4). Rasūlullāh s.a.w. bersabda:
لَوْ أَنَّكُمْ تَوَكَّلْتُمْ عَلَى اللهِ حَتَّى تَوَكُّلِهِ لَرَزَقَكُمْ كَمَا يَرْزُقُ الطَّيْرَ يَغْدُوْ خِمَاصًا وَ تَرُوْحُ بِطَانًا
“Seandainya kalian benar-benar bentawakkal kepada Allāh, maka Allāh akan memberikan rezeki pada kalian sebagaimana burung yang pergi dalam keadaan perut kosong dan pulang sudah kenyang”. (HR. At-Tirmidzī. Hadits Ḥasan, (Sunan Ibn Mājah, juz 2, halaman: 1394)

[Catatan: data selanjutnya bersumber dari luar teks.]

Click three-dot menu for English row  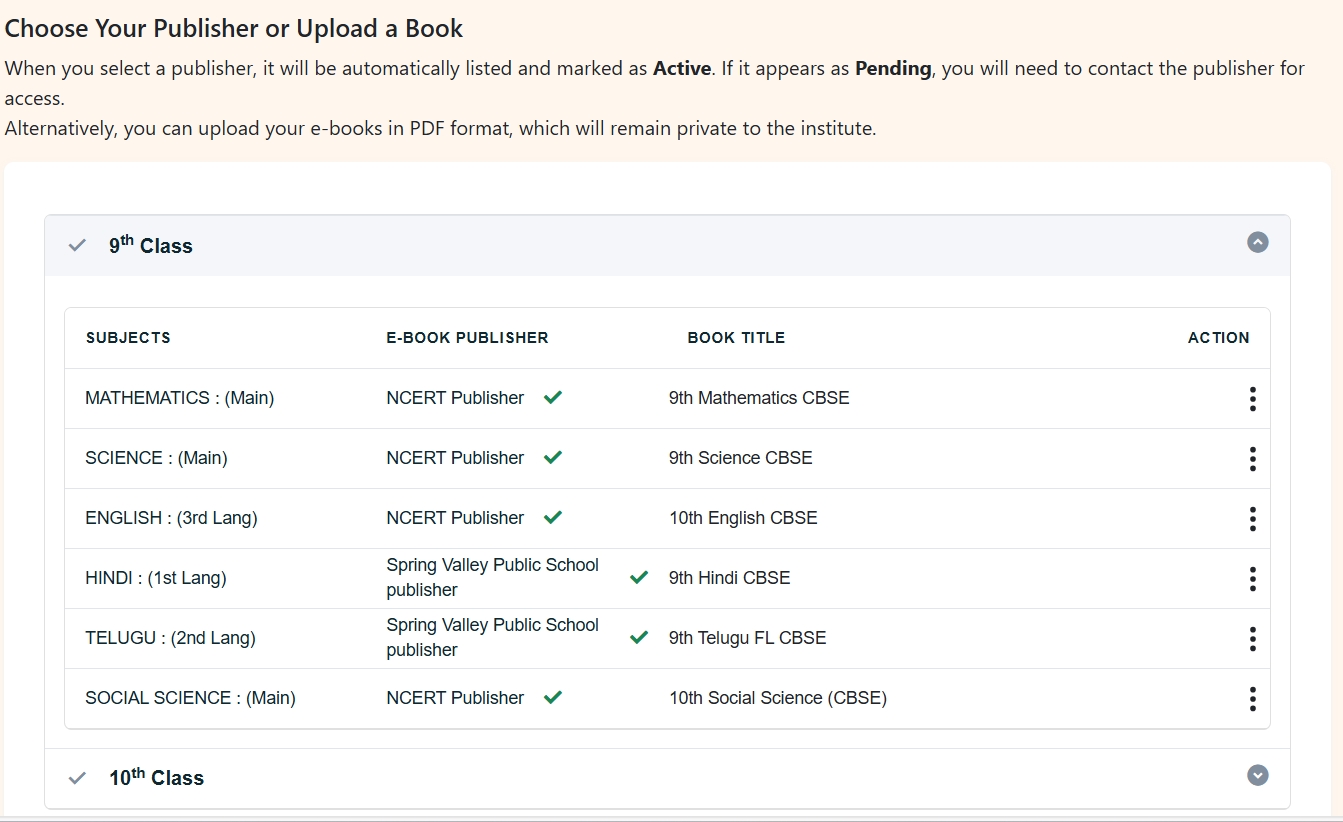click(x=1252, y=519)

5). Rasūlullāh s.a.w. bersabda:
اِزْهَدْ فِى الدُّنْيَا يُحِبُّكَ اللهُ وَ ازْهَدْ فِيْمَا فِي أَيْدِي النَّاسِ يُحِبُّوْكَ
“Berzuhudlah terhadap dunia maka Allāh akan mencintaimu. Zuhudlah pada apa yang ada di tangan orang lain maka mereka akan mencintaimu”. (Sunan Ibn Mājah, juz 3, halaman :1373).
Selanjutnya, dalam kehidupan Nabi Muḥammad s.a.w. juga terdapat petunjuk yang menggambarkan bahwa dirinya adalah sebagai seorang sufi. Nabi Muḥammad s.a.w. telah melakukan pengasingan diri ke Gua Ḥirā’ menjelang datangnya wahyu. Beliau mejauhi pola hidup kebendaan saat orang ‘Arab tengah tenggelam di dalamnya, seperti dalam praktik perdagangan yang didasarkan pada prinsip menghalalkan segala cara.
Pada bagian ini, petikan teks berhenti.